▸ **PROBLEMS AND TASKS**
1) Update the stretch of the AGP text from "3. Handshaking is" through "the physical memory.", writing "mainboard" wherever "motherboard" appears.
2) For each statement, say whether the AGP text agrees, and quote the words that decide it: (a) The sideband address bus is 8 bits wide. (b) AGP handshaking happens on every word. (c) The GART sits on the AGP card.

▸ **PAGE TEXT**

AGP is basically a souped up, point-to-point PCI bus. An AGP bus appears as
another PCI bus, whith separate device numbers on it. An AGP device has extra
information the the PCI configuration space.
The AGP bus can host two types of transactions, PCI and AGP:
PCI Transaction use only the PCI signal subset, and run at 33Mhz or 66MHz (or
even perhaps only 66MHz).
AGP Transactions have the following extra benefits:
1. new (optional) x2 mode at 133Mhz, and a new x4 mode (266MHz) in the new AGP
2.0 draft standard.
2. new (optional) sideband address bus (8 bit wide) that can be used to queue
read requests without tying up the main data bus. This means that new
read requests can be sent while the previous ones are still being received.
3. Handshaking is now done every 4 words instead of every word, making high
speed logic design easier.
4. GART - a page translation mechanism that resides on the motherboard and
allows an AGP card to access a logical linear memory area in the system
memory, which may actually be scattered around the physical memory.
The GART allows a card to access 3D textures at fixed locations even
though they move around in memory as needed by the O/S.
5. No snooping or bus locking. User is responsible for data coherency.

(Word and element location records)
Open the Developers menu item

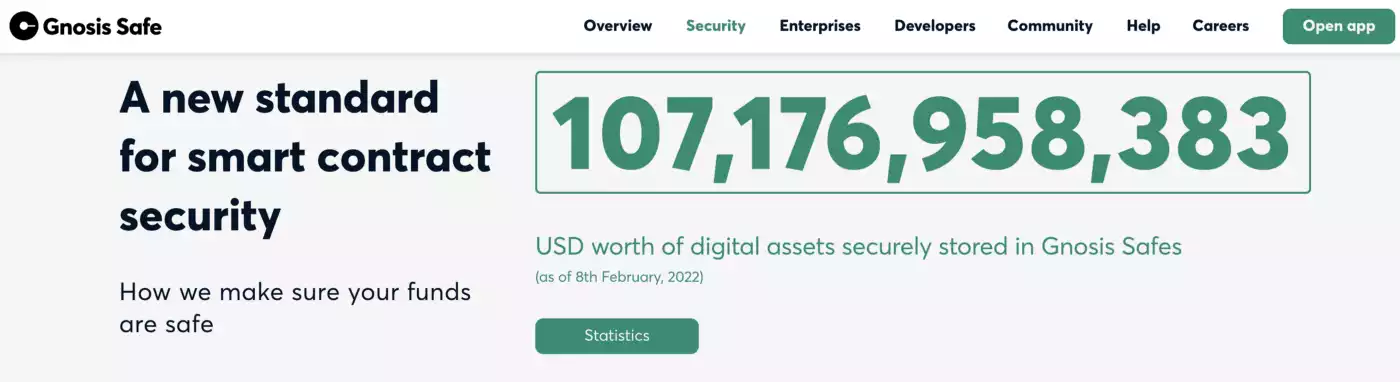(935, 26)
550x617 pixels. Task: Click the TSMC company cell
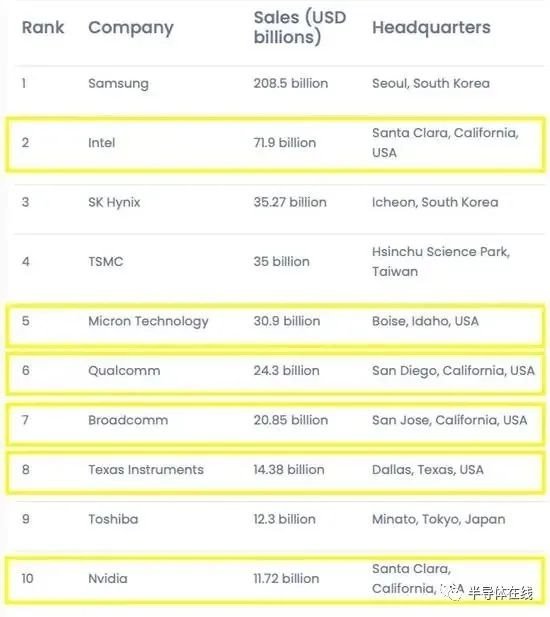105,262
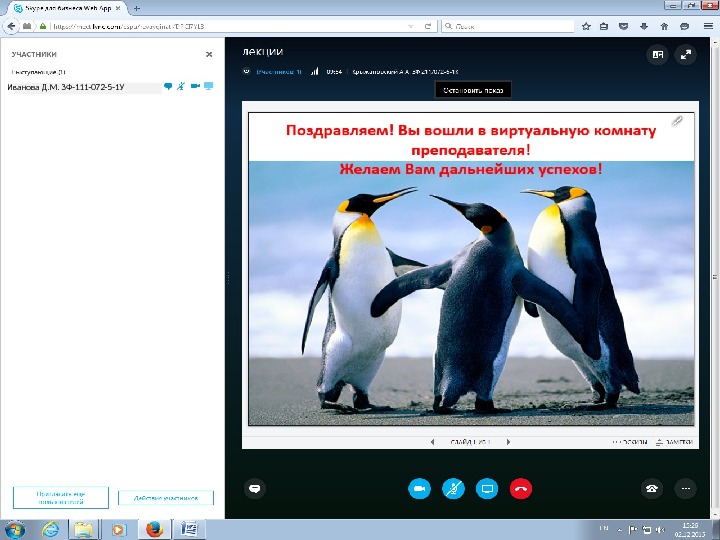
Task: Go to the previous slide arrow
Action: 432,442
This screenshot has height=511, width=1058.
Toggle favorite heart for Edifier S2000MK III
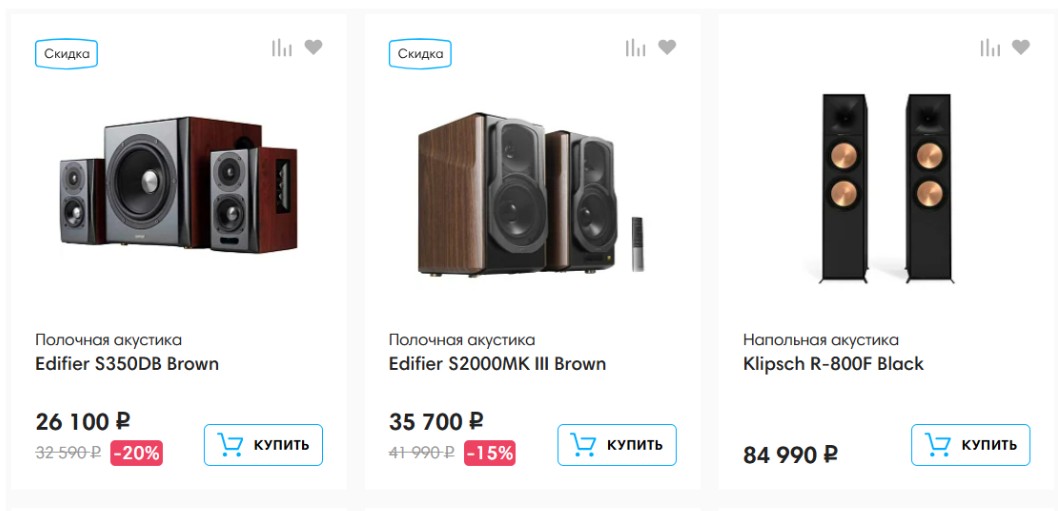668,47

▸ **TASK-BY-TASK OUTPUTS**
1)
3. Handshaking is now done every 4 words instead of every word, making high
speed logic design easier.
4. GART - a page translation mechanism that resides on the mainboard and
allows an AGP card to access a logical linear memory area in the system
memory, which may actually be scattered around the physical memory.

2)
(a) Yes: "sideband address bus (8 bit wide)"
(b) No: "Handshaking is now done every 4 words instead of every word"
(c) No: "a page translation mechanism that resides on the motherboard"